> _To do_:
a) Where on modern Intel motherboards does the Intel Management Engine article say the engine is located?
b) Print the passage of the Intel Management Engine article from "The Intel Converged Security and Management Engine (CSME), , is" to "modern Intel motherboards.".

> _Page text_:
= Intel Management Engine =

Autonomous computer subsystem

Privilege rings for the x86 architecture. The ME is colloquially categorized as ring −3, below System Management Mode (ring −2) and the hypervisor (ring −1), all running at a higher privilege level than the kernel (ring 0).

The Intel Converged Security and Management Engine (CSME), , is an autonomous subsystem that has been incorporated in virtually all of Intel's processor chipsets since 2008. It is located in the Platform Controller Hub of modern Intel motherboards.

The Intel Converged Security and Management Engine always runs as long as the motherboard is receiving power, even when the computer is turned off. This issue can be mitigated with the deployment of a hardware device which is able to disconnect all connections to mains power as well as all internal forms of energy storage. The Electronic Frontier Foundation and some security researchers have voiced concern that the Converged Security and Management Engine is a backdoor.

Intel's main competitor, AMD, has incorporated the equivalent AMD Secure Technology (formally called Platform Security Processor) in virtually all of its post-2013 CPUs.

==Difference from Intel AMT==
The Converged Security and Management Engine is often confused with Intel AMT (Intel Active Management Technology). AMT runs on the CSME, but is only available on processors with vPro. AMT gives device owners remote administration of their computer, such as powering it on or off, and reinstalling the operating system.

> _Data section_:

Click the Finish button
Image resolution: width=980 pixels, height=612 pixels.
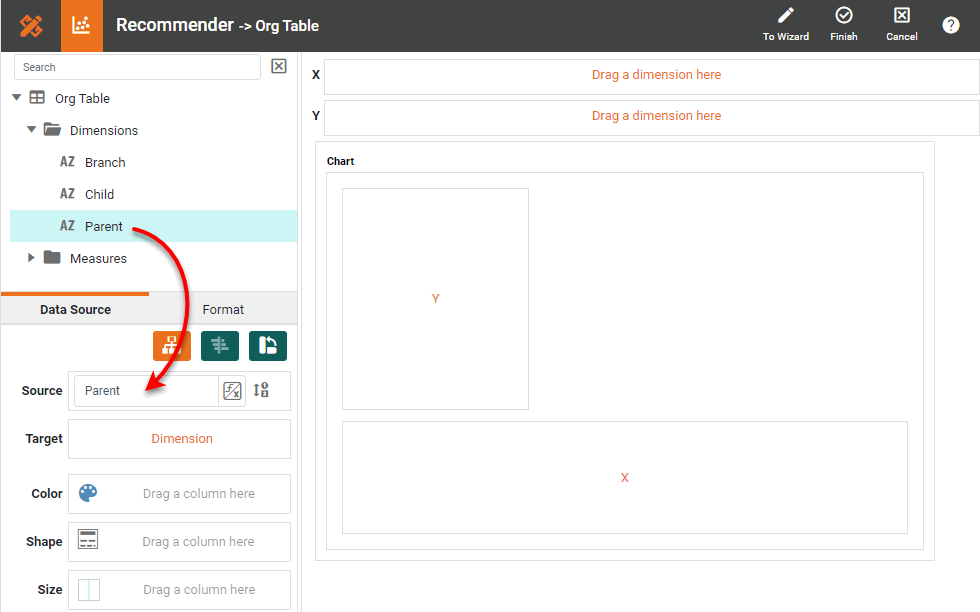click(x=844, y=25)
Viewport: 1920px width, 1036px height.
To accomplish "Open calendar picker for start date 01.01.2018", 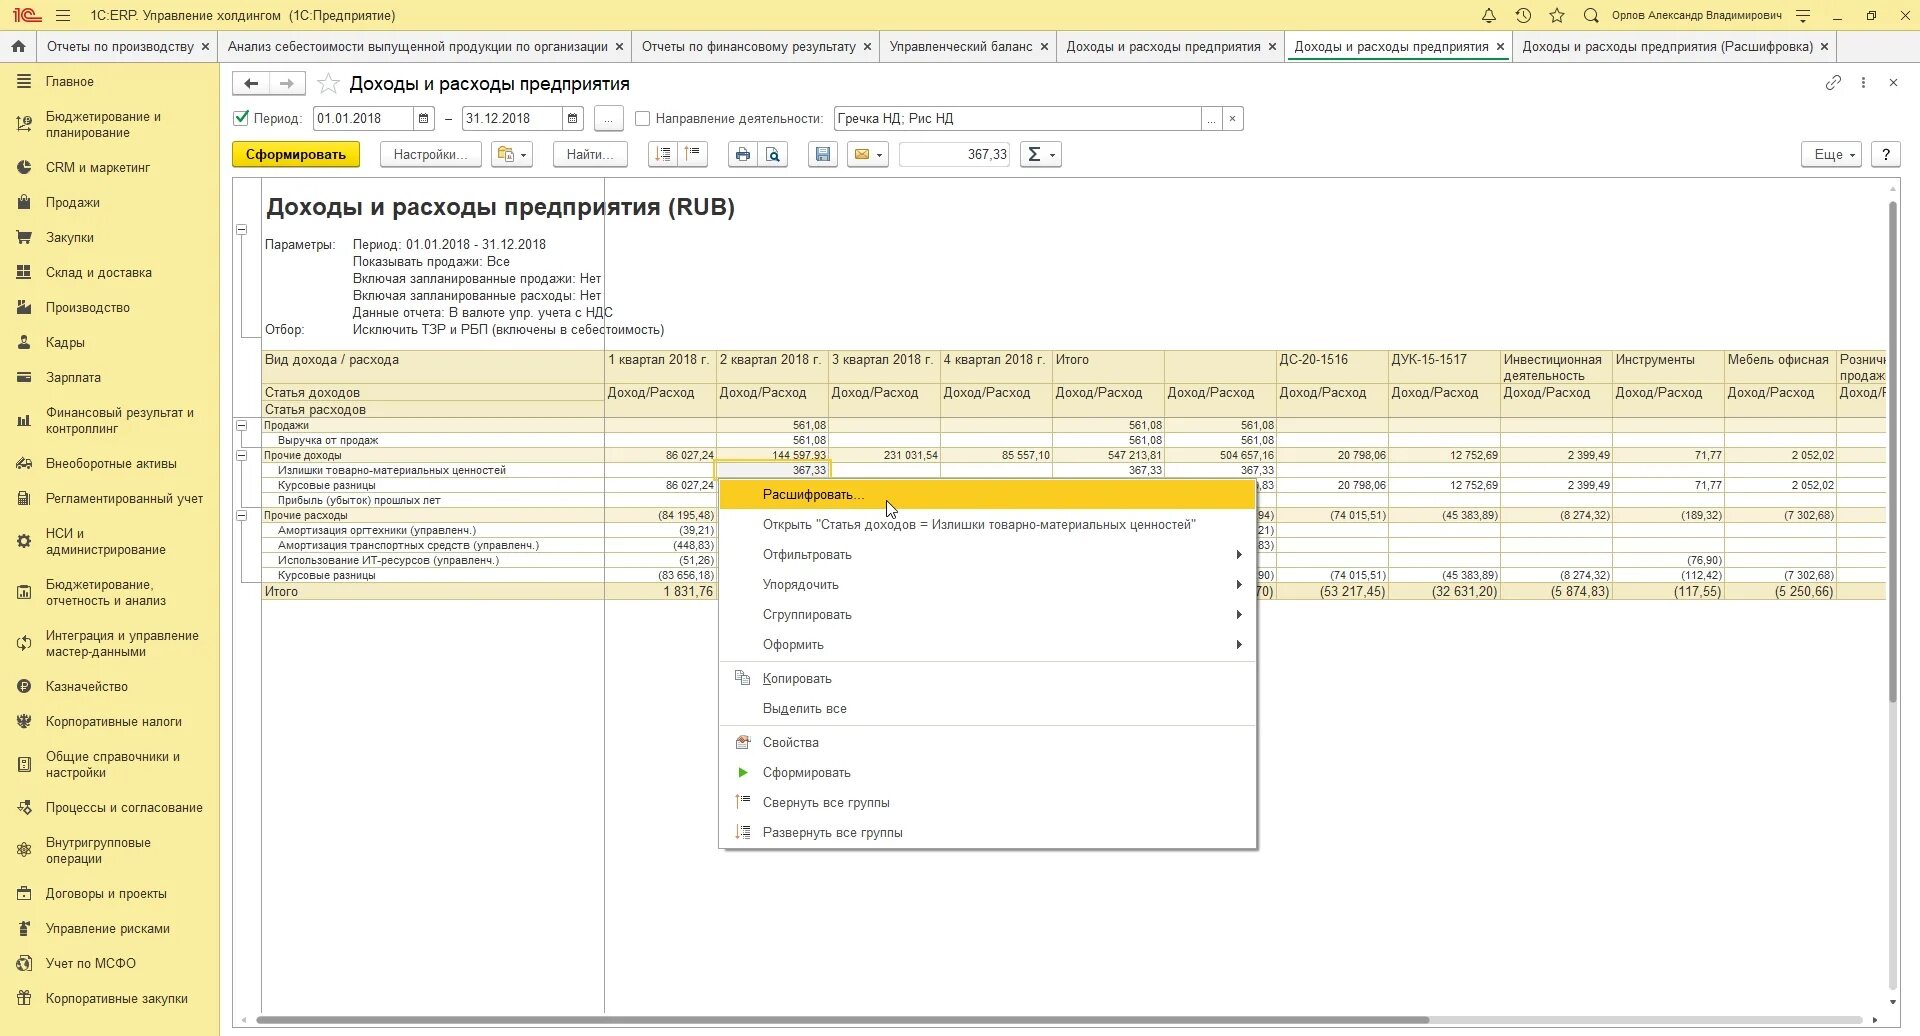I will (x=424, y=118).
==
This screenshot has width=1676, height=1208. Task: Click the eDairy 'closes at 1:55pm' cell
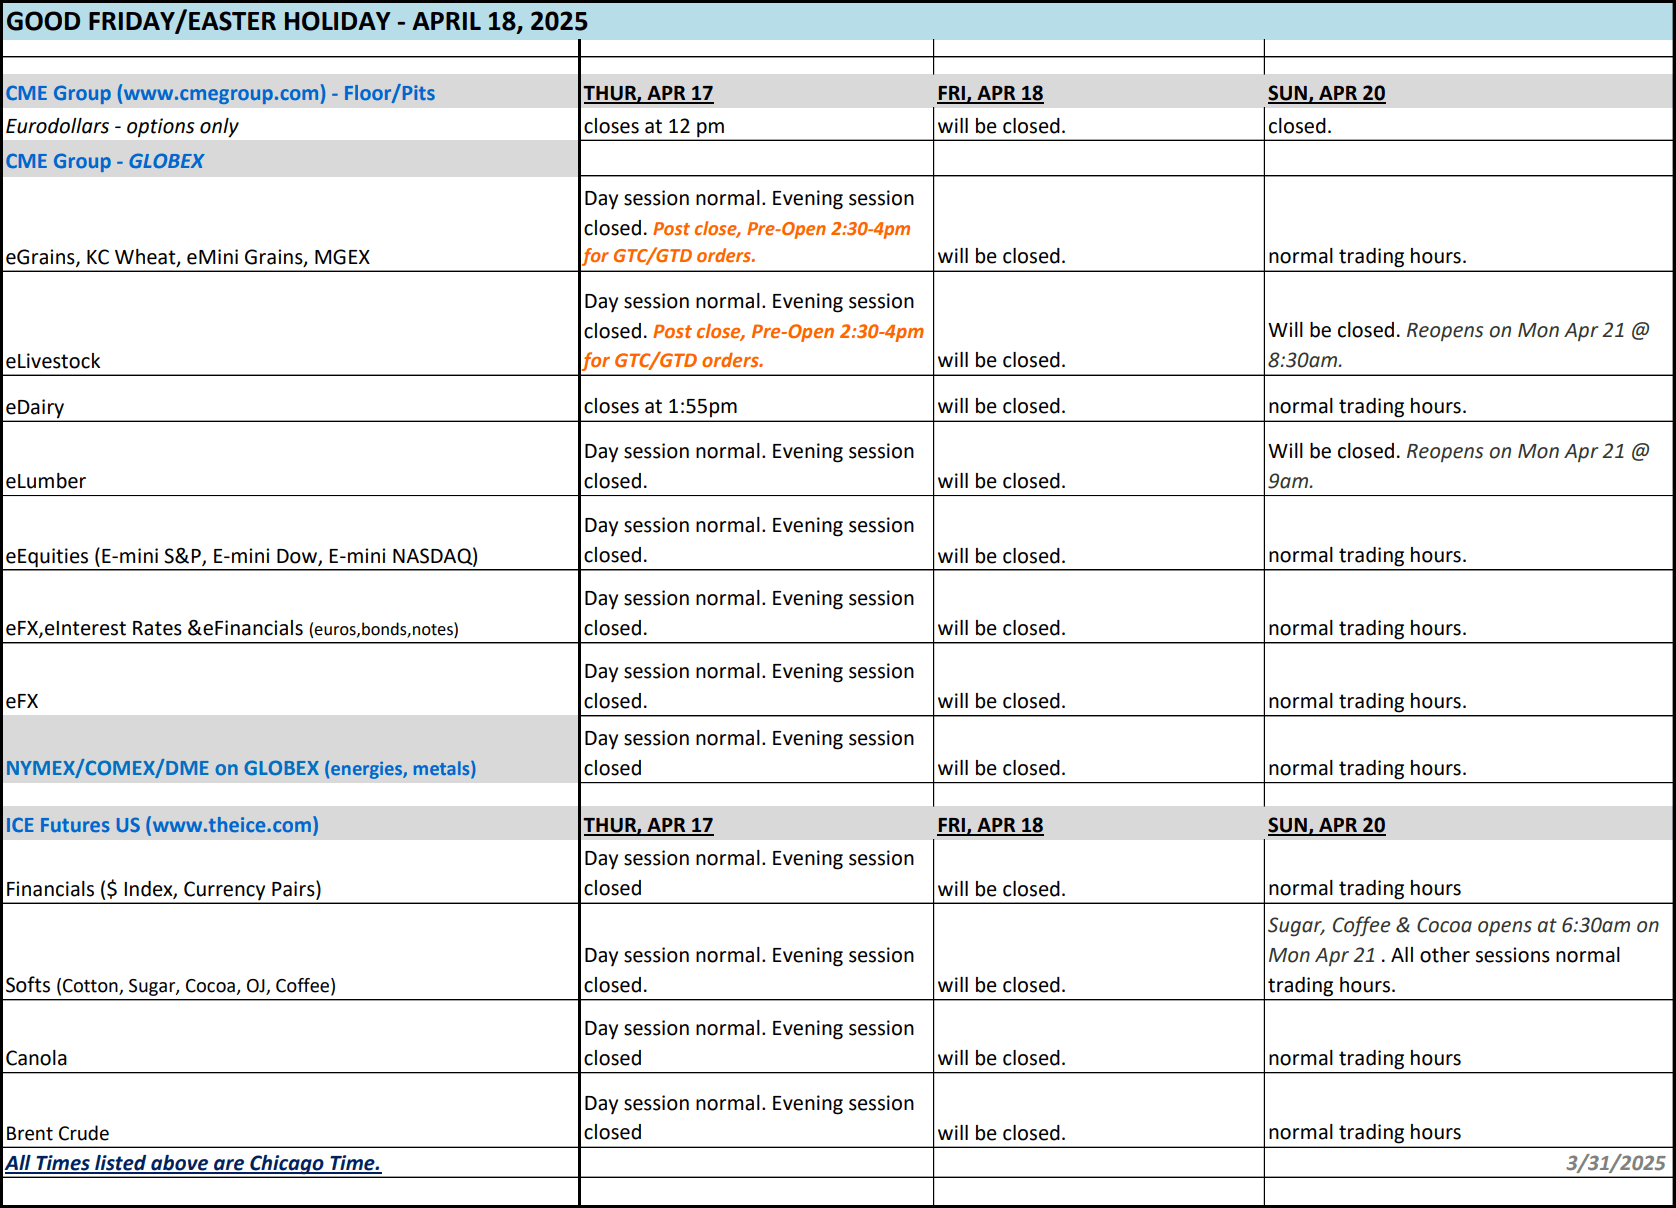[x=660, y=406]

> _In response_:
a) In the Platform Controller Hub.

b)
The Intel Converged Security and Management Engine (CSME), , is an autonomous subsystem that has been incorporated in virtually all of Intel's processor chipsets since 2008. It is located in the Platform Controller Hub of modern Intel motherboards.